Listing ▸

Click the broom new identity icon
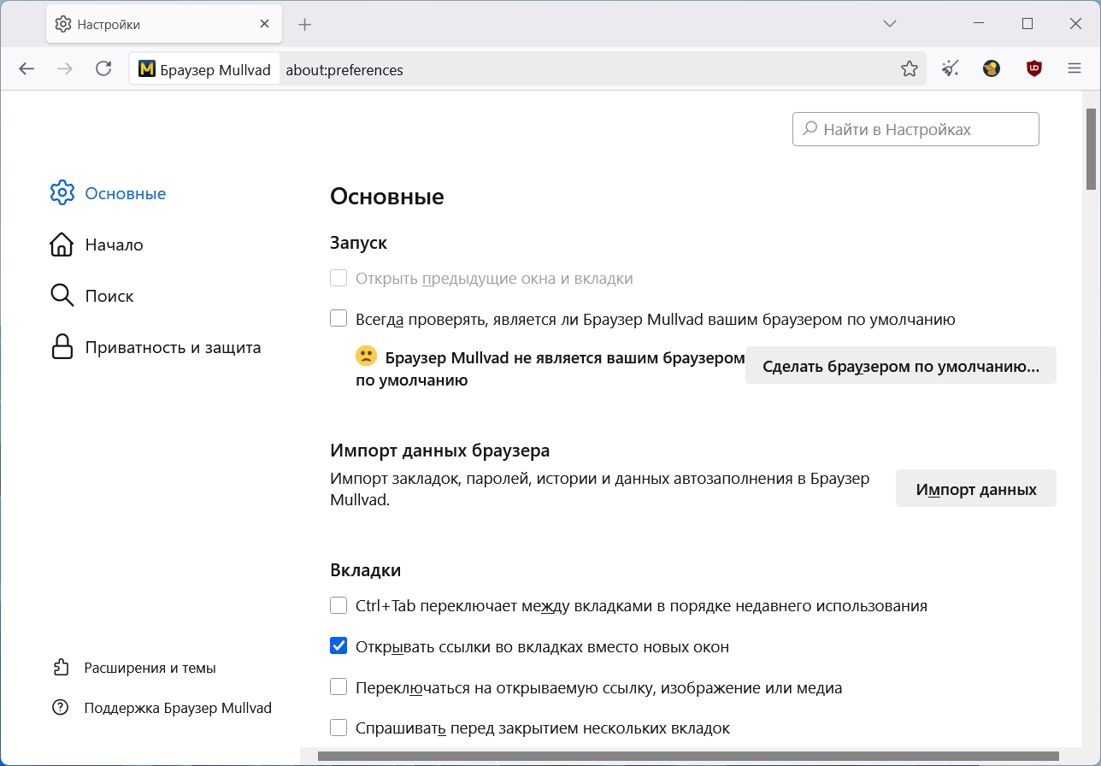The width and height of the screenshot is (1101, 766). (x=950, y=69)
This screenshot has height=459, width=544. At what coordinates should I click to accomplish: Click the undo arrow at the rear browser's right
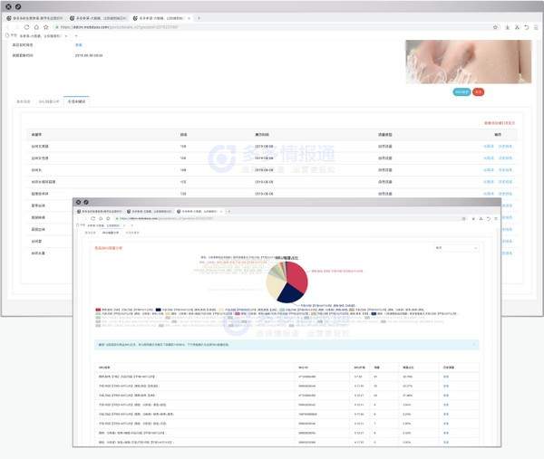(527, 27)
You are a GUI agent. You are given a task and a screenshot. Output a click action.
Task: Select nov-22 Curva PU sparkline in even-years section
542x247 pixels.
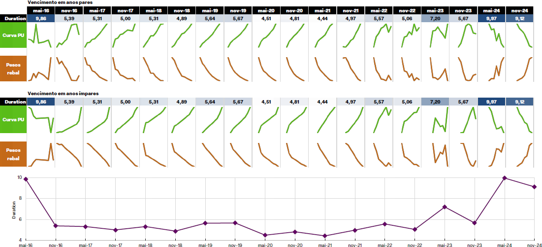(407, 36)
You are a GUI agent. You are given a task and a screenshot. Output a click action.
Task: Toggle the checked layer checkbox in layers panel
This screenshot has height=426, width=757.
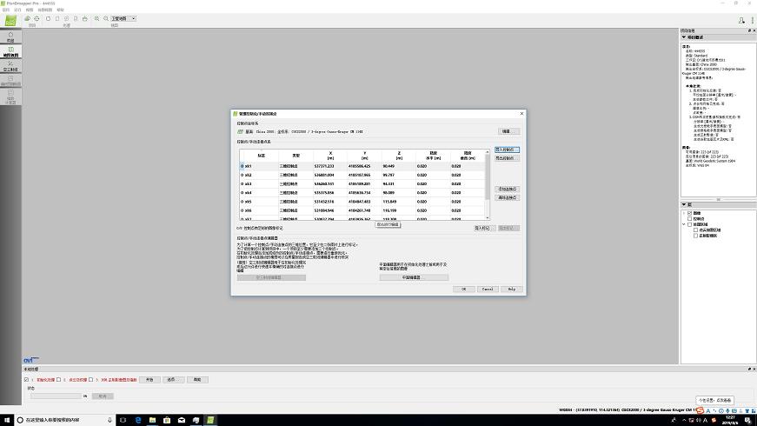tap(690, 212)
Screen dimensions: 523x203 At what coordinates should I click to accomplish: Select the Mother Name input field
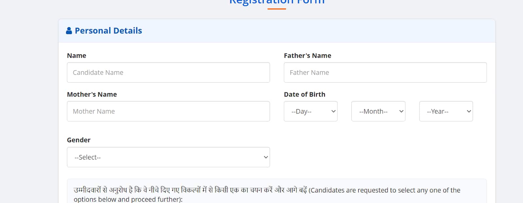(x=168, y=111)
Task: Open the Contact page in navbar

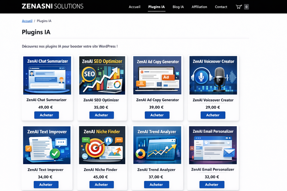Action: click(x=221, y=7)
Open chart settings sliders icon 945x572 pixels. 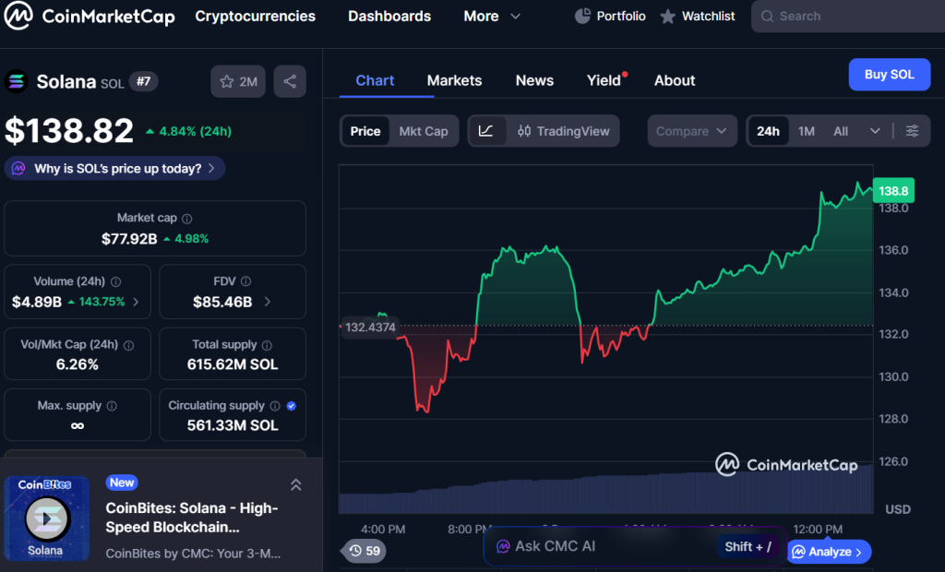click(x=912, y=131)
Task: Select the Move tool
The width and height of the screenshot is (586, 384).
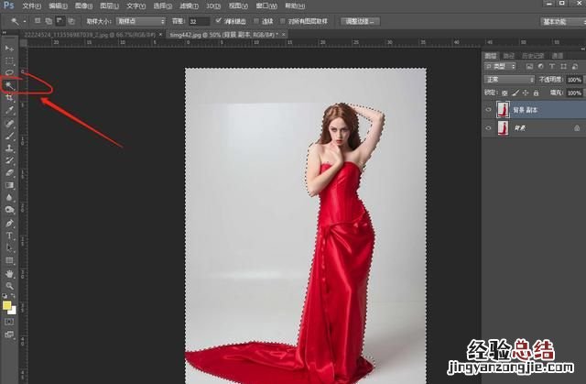Action: click(x=9, y=47)
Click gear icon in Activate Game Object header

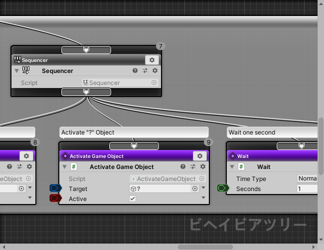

Goal ▸ Gather every line of the records that contains the word "accomplish", and copy each line in full. Case matters.

Reply ▸
This screenshot has height=459, width=544. At what coordinates should I click to accomplish: Click the undo arrow at the rear browser's right
Screen dimensions: 523x203 At what coordinates should I click to accomplish: Select the Mother Name input field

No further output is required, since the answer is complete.